WHAT IS NEEDED: Reproduce the material below, starting with its first line and going on through the line with "Action: point(600,455)". Include the requests, shift every answer coordinate by adding 61 to it, and leave out all later lines.
>> start DATA
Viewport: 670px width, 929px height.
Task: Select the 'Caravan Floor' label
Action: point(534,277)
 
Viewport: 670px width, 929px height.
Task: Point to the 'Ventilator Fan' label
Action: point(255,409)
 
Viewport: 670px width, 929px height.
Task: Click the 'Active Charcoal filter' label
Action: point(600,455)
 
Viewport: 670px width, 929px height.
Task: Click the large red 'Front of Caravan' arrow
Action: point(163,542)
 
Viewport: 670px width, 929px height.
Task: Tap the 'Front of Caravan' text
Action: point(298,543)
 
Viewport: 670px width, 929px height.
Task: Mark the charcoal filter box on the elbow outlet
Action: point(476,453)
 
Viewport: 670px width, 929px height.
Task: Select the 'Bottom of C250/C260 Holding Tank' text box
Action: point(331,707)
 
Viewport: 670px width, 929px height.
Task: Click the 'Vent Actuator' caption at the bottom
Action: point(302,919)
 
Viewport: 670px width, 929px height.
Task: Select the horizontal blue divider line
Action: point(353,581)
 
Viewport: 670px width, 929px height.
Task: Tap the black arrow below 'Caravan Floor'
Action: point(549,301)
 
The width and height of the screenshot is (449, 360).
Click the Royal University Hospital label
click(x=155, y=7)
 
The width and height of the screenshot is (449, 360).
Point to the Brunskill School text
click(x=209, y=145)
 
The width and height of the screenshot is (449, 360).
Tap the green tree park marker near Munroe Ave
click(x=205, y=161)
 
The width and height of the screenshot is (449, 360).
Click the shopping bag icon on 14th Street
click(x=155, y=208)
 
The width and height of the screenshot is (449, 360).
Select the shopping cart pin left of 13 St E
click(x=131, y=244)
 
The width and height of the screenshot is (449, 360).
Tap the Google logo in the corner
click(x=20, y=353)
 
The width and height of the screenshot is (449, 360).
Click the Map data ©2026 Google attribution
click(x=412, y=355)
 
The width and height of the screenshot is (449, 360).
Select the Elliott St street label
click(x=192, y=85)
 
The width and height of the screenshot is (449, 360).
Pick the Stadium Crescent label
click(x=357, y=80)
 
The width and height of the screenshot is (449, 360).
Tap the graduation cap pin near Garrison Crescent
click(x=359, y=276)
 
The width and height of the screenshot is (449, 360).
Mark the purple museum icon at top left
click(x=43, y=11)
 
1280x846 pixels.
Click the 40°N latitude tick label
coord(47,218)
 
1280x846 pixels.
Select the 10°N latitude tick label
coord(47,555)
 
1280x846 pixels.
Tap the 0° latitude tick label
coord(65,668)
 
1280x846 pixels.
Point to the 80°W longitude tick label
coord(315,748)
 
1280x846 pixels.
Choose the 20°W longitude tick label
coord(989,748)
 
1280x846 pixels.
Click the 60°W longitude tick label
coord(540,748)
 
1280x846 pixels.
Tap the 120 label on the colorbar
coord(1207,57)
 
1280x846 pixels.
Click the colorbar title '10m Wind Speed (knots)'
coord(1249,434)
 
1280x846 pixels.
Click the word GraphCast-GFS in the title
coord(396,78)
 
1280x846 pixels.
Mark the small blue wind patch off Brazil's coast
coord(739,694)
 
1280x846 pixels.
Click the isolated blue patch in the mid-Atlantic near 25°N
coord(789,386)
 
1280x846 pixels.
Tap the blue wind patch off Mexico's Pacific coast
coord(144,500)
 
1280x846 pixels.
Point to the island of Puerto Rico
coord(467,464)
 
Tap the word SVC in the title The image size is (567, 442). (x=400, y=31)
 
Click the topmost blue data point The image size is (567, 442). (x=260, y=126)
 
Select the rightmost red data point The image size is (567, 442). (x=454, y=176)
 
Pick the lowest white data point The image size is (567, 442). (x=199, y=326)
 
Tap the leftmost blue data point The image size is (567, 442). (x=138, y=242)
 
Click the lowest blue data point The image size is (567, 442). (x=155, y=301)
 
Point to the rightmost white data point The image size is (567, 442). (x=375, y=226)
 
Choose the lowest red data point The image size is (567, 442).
>> end DATA
SOLUTION TO THE PROBLEM:
Viewport: 670px width, 929px height.
Task: Select the 'Caravan Floor' label
Action: point(595,338)
 
Viewport: 670px width, 929px height.
Task: Point to the 'Ventilator Fan' label
Action: point(316,470)
 
Viewport: 670px width, 929px height.
Task: Click the 'Active Charcoal filter' label
Action: point(661,516)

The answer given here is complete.